> TEXTAUSZUG:
Bevor das Konzertleben zum erliegen kam, tourte Emerson ausgiebig, u. a. mit seinem Freund Colter Wall, mit den Turnpike Troubadours oder Charley Crockett. Crockett coverte für die CD „The Valley“ (2019) Emersons „7 Come 11“, das dort zu den beeindruckenden Titeln zählt. Emerson bereichert mit seinen Songs die New Traditional Country-Szene und reiht sich dort in die Riege der bereits etablierten Musiker ein.

Dabei unterschiedet er sich von Crockett dadurch, dass seine Songs weniger retro erscheinen. Im Gegensatz zu Wall bleibt Emerson auf seinem zweiten Album in geringerem Maße den Country-Rhythmen verhaftet. Als Produzenten für seinen Longplayer konnte er Rodney Cowell (Emmylou Harris, Rosanne Cash) gewinnen.

> VORLIEGENDES MATERIAL:
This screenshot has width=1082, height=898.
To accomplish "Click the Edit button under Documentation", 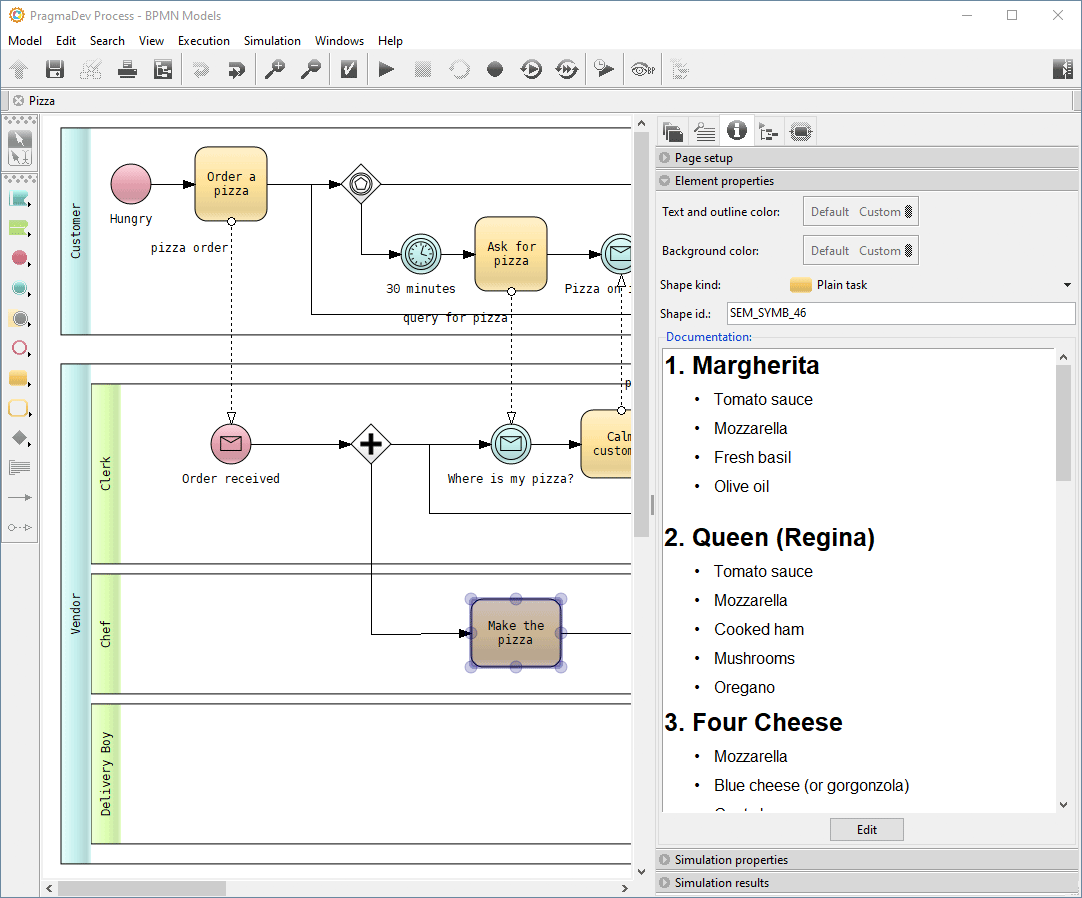I will point(866,829).
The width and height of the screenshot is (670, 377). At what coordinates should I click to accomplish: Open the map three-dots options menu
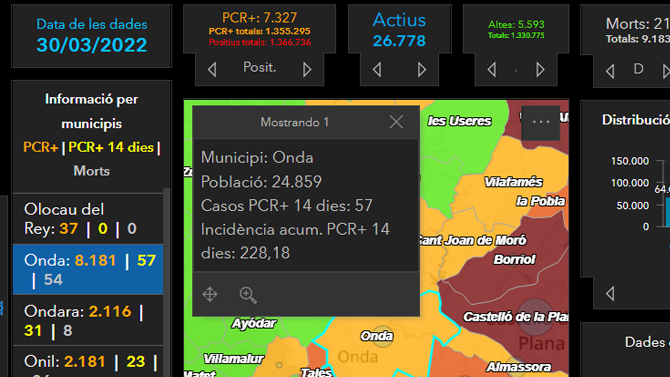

> ZU ERLEDIGENDE AUFGABEN:
(1) Wen gewann Emerson laut dem Textauszug als Produzenten für seinen Longplayer?
(2) Führe den Textauszug über Emerson im selben Stil weiter, beginnend nach seinem letzten Satz.
Die Zeilen stammen aus einer anderen Quelle als der Textauszug.

> ANTWORTEN JE AUFGABE:
(1) Rodney Cowell

(2)
Mit Vincent Neil Emerson gewinnt die aktuelle Generation der Texas Singer/Songwriter einen weiteren kreativen Kopf, dem es gelingt, Traditionen authentisch fortzuschreiben ohne in diesen gefangen zu sein. Auf seinem zweiten Album gewährt Emerson einen tieferen Einblick in seine Gedankenwelt als zuvor und kleidet diesen in ausdrucksstarke Texte. Als Anspieltipps seien „Learnin’ To Drown“ und „The Ballard Of The Choctaw-Apache“ empfohlen.

La Honda Records – Thirty Tigers/Membran (2021)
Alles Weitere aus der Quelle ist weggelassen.